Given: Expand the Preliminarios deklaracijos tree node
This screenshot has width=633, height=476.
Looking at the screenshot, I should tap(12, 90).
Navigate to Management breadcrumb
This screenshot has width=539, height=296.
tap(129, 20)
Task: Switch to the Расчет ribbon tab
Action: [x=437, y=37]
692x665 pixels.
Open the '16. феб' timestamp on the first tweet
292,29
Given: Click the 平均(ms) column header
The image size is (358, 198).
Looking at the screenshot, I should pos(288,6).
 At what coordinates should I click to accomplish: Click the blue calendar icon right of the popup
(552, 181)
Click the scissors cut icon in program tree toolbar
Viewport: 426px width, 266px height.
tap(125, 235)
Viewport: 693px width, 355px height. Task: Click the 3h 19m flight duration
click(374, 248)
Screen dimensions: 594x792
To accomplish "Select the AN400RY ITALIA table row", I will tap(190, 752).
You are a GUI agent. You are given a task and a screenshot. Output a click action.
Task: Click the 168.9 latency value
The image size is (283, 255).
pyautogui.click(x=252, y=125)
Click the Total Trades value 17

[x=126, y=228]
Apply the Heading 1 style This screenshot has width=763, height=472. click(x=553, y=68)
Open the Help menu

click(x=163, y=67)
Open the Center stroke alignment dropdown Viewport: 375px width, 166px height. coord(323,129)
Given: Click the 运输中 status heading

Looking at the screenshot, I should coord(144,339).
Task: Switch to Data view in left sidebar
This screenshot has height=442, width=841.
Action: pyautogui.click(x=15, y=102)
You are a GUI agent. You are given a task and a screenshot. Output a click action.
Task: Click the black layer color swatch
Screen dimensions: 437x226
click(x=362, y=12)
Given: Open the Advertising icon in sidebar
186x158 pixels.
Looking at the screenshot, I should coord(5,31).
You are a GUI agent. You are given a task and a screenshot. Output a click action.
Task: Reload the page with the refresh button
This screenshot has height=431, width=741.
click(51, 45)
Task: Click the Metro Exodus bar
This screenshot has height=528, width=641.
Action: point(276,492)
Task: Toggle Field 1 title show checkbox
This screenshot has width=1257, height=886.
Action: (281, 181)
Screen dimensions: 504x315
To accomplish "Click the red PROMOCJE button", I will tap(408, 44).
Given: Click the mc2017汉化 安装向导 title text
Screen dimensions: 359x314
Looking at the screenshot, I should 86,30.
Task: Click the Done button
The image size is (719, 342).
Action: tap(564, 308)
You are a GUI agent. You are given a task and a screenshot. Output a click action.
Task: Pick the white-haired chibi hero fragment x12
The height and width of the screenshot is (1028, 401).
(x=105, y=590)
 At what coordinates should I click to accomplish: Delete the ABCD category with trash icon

::::::::

◆ Work to complete
Pull out every line in the material above where "title" occurs.

◆ Response below
Task: Toggle Field 1 title show checkbox
Given: Click the mc2017汉化 安装向导 title text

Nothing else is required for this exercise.